# Classification algorithms

The objectives of this notebook are:

* Learn and compare the basic model families in shallow machine learning classication problems.Specifically we'll look at: 

    * Logistic regression,
    
    * Nearest neighbours models, 
    
    * Support vector machines,
    
    * Decision Trees, and Ensemble models.
    
    * Neural Networks (very briefly)

* Understand the key hyperparameters that control how these models learn.

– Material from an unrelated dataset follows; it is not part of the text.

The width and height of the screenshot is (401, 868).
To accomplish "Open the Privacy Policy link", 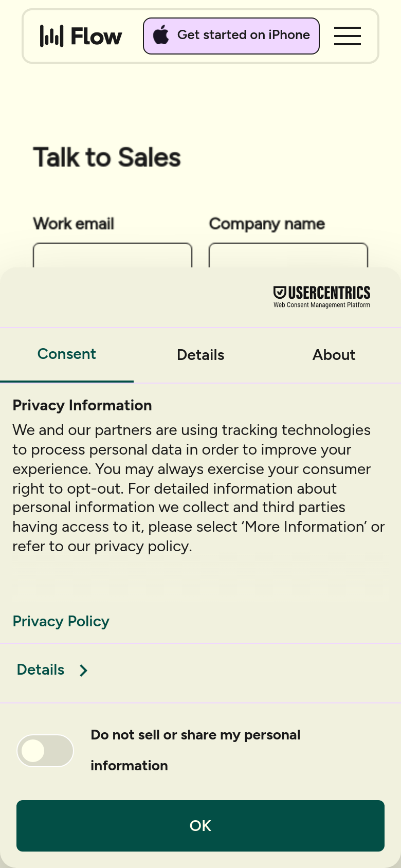I will coord(61,621).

* Use decision boundaries to visualize how models make predictions.

* Discuss the properties of an appropriate predictive model.


## The Dataset

First we'll import some data. I'm using an extract from the Rock Property Catalog, https://subsurfwiki.org/wiki/Rock_Property_Catalog

In [None]:
import pandas as pd

df = pd.read_csv('https://geocomp.s3.amazonaws.com/data/RPC_4_lithologies_original.csv')
df.describe()

In [None]:
df.dropna(inplace=True)
df.head(3)

# Exercise

Remove the units from the column names so we can refer to them just using their abbreviation

In [None]:
new_names = {'Vp [m/s]': 'Vp', 'Vs [m/s]': 'Vs', 'Rho [g/cm³]': 'Rho'}
df = df.rename(new_names, axis='columns')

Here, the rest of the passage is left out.